The conference report, which Congress is expected to pass before it recesses, was hailed by trade organizations for both big banks and savings institutions. The Reagan administration issued its qualified support, while small bankers remained steadfast in their opposition.
The negotiators adopted most provisions of the Senate version of two similar bills. While the House had voted to prop up all savings institutions until interest rates subside, the Senate -- on the recommendation of federal regulators -- decided on partial assistance.
In a key compromise, conferees agreed to sweeten provisions giving aid to troubled savings and loans and mutual savings banks, based on a sliding scale. The bill does not give government cash to troubled institutions, but allows them to swap their own promisory notes for more valuable government IOUs.
Those with net worth of less than 3 percent of their insured liabilities would be eligible to receive assistance equal to half their losses in the previous six months. The aid increases to 60 percent of the semiannual loss for institutions with a net-worth ratio of less than 2 percent and jumps to 70 percent when the net worth dips below 1 percent.

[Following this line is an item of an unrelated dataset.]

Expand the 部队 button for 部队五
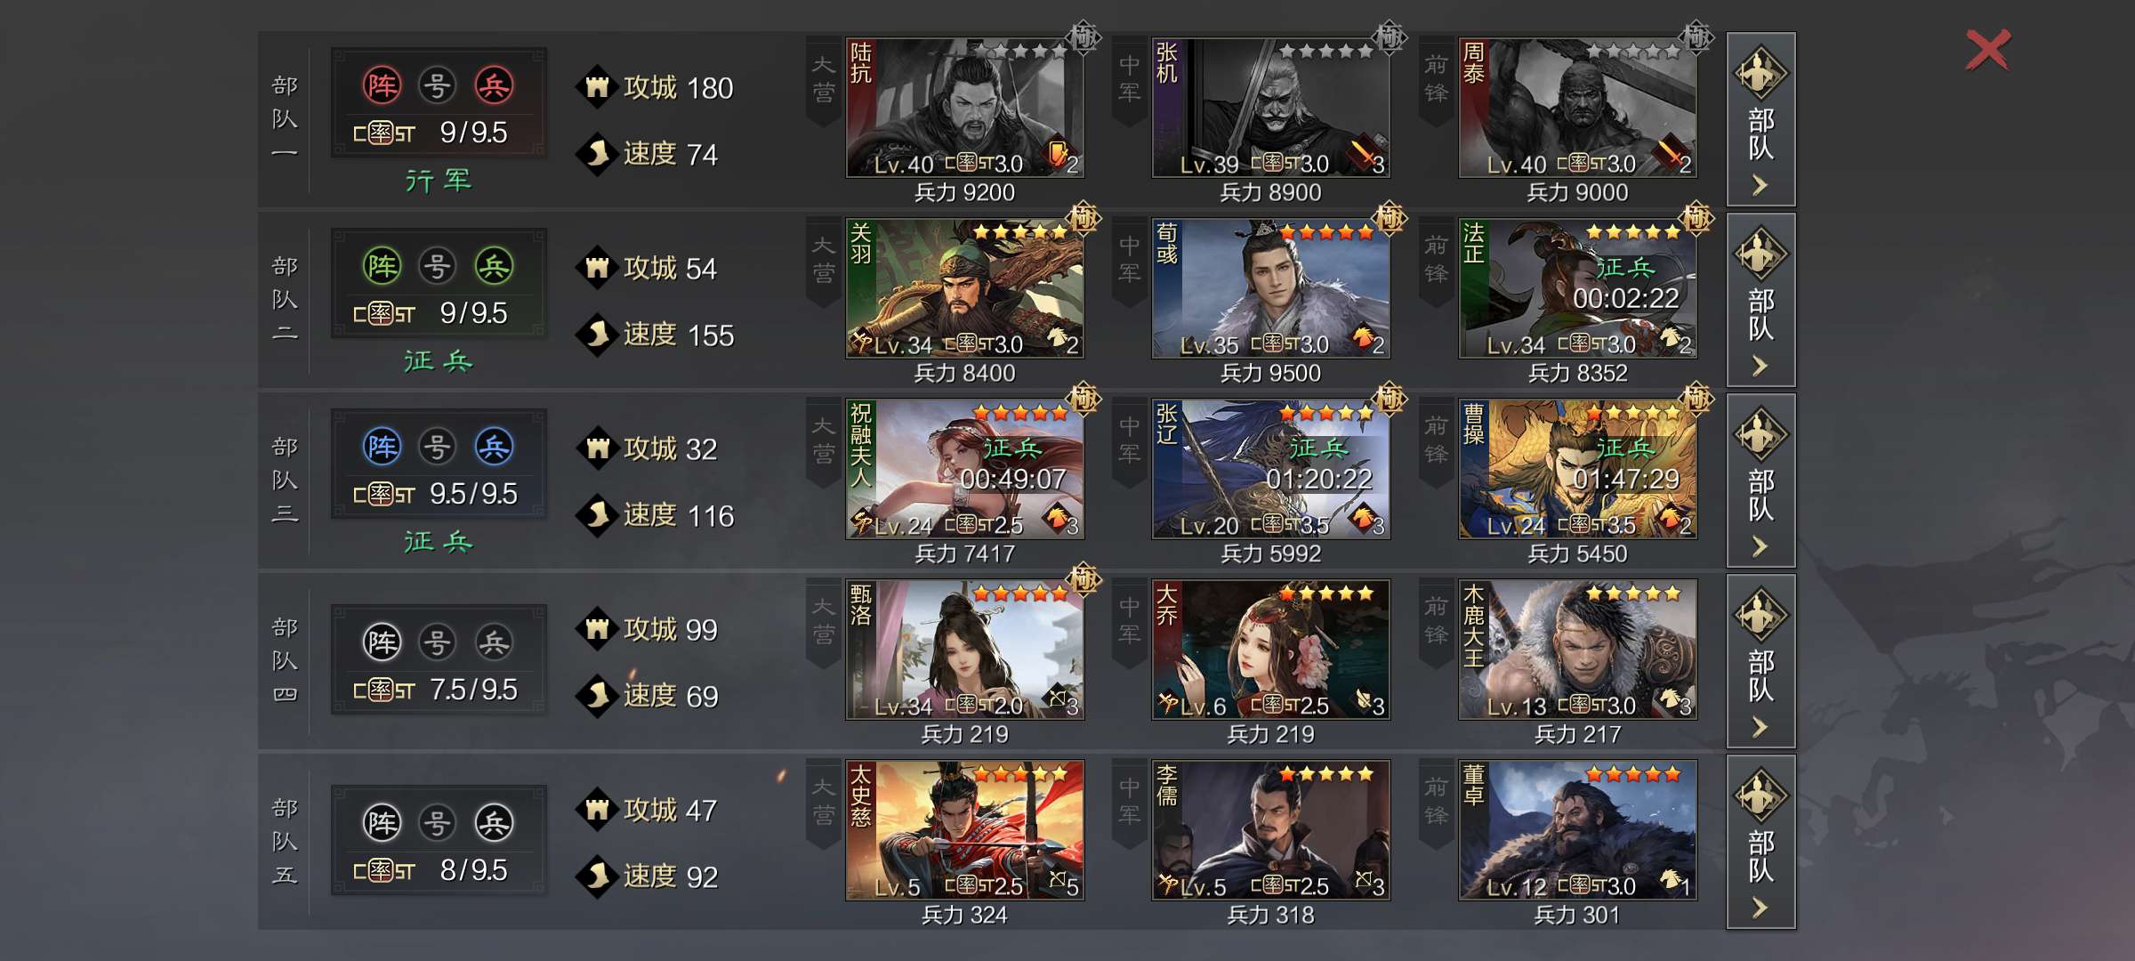This screenshot has height=961, width=2135. [1760, 842]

U.S. League of Savings Association representative William B. O'Connell said this more liberal policy would qualify 400 more S&Ls for assistance. By making more institutions eligible, the bill would drastically reduce the number of forced mergers of savings associations.
Another provision would forbid federal regulators from forcing the merger of S&Ls that have 1/2 of 1 percent net worth left.
In addition to short-term aid, thrifts would receive many new powers. The most important -- and most controversial -- is the authority to make commercial loans. The conferees said thrifts can put 10 percent of assets in commercial loans, but added flexibility. Thrifts could have 40 percent of their assets in nonresidential mortgage loans and 30 percent in consumer loans.
The Independent Bankers Association of America, representing smaller commercial banks, denounced the bill as virtually turning savings associations into banks. This bill, together with Federal Reserve approval this week of Citicorp's acquisition of an S&L, represents "a dangerous restructuring of financial institutions," according to IBAA.
Both commercial banks and savings institutions won the right to offer insured market-rate accounts with a low minimum deposit to compete with money-market mutual funds. The American Bankers Association called this provision "a great victory for the public."
The bankers were also happy about the elimination by 1984 of the quarter-point difference between the interest rate paid on certain savings deposits in banks and savings associations.
Treasury Secretary Donald T. Regan urged passage of the bill despite disagreement with some provisions for bank holding companies.